━━━ THE DATA

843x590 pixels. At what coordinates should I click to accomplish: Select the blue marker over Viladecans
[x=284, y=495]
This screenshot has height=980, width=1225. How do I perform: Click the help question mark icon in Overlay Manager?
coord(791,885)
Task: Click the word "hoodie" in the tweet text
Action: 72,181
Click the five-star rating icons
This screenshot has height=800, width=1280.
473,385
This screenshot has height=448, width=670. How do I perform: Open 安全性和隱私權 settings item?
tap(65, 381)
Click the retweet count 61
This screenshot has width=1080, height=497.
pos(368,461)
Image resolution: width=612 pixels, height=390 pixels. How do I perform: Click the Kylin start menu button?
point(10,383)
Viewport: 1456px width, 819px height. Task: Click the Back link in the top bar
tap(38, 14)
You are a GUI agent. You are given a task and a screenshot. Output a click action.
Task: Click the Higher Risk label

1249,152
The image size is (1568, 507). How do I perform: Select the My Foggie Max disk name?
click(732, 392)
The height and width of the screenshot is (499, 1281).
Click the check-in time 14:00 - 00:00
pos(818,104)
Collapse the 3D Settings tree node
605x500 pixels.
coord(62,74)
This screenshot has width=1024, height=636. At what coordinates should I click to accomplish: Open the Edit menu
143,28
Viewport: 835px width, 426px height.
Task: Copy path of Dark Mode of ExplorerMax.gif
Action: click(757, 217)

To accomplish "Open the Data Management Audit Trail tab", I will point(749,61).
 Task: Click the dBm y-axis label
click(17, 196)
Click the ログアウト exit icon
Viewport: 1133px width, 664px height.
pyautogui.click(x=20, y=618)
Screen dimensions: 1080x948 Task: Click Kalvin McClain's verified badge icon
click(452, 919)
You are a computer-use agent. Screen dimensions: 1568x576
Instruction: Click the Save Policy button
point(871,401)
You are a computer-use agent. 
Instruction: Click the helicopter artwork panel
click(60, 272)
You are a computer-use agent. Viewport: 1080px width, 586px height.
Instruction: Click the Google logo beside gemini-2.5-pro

━━━━━━

**REQUIRED ACTION**
Transcribe the listing in full, line by line.

**OUTPUT FOR THIS EXERCISE**
843x590 pixels. At what coordinates should I click to accomplish: Select the blue marker over Viladecans
[x=284, y=495]
This screenshot has height=980, width=1225. How do I perform: Click the help question mark icon in Overlay Manager?
coord(791,885)
Task: Click the word "hoodie" in the tweet text
Action: 72,181
Click the five-star rating icons
This screenshot has height=800, width=1280.
473,385
This screenshot has height=448, width=670. How do I perform: Open 安全性和隱私權 settings item?
tap(65, 381)
Click the retweet count 61
This screenshot has width=1080, height=497.
pos(368,461)
Image resolution: width=612 pixels, height=390 pixels. How do I perform: Click the Kylin start menu button?
point(10,383)
Viewport: 1456px width, 819px height. Task: Click the Back link in the top bar
tap(38, 14)
You are a GUI agent. You are given a task and a screenshot. Output a click action.
Task: Click the Higher Risk label

1249,152
The image size is (1568, 507). How do I perform: Select the My Foggie Max disk name?
click(732, 392)
The height and width of the screenshot is (499, 1281).
Click the check-in time 14:00 - 00:00
pos(818,104)
Collapse the 3D Settings tree node
605x500 pixels.
coord(62,74)
This screenshot has width=1024, height=636. At what coordinates should I click to accomplish: Open the Edit menu
143,28
Viewport: 835px width, 426px height.
Task: Copy path of Dark Mode of ExplorerMax.gif
Action: click(757, 217)

To accomplish "Open the Data Management Audit Trail tab", I will point(749,61).
 Task: Click the dBm y-axis label
click(17, 196)
Click the ログアウト exit icon
Viewport: 1133px width, 664px height.
pyautogui.click(x=20, y=618)
Screen dimensions: 1080x948 Task: Click Kalvin McClain's verified badge icon
click(452, 919)
You are a computer-use agent. Screen dimensions: 1568x576
Instruction: Click the Save Policy button
point(871,401)
You are a computer-use agent. 
Instruction: Click the helicopter artwork panel
click(60, 272)
You are a computer-use agent. Viewport: 1080px width, 586px height.
Instruction: Click the Google logo beside gemini-2.5-pro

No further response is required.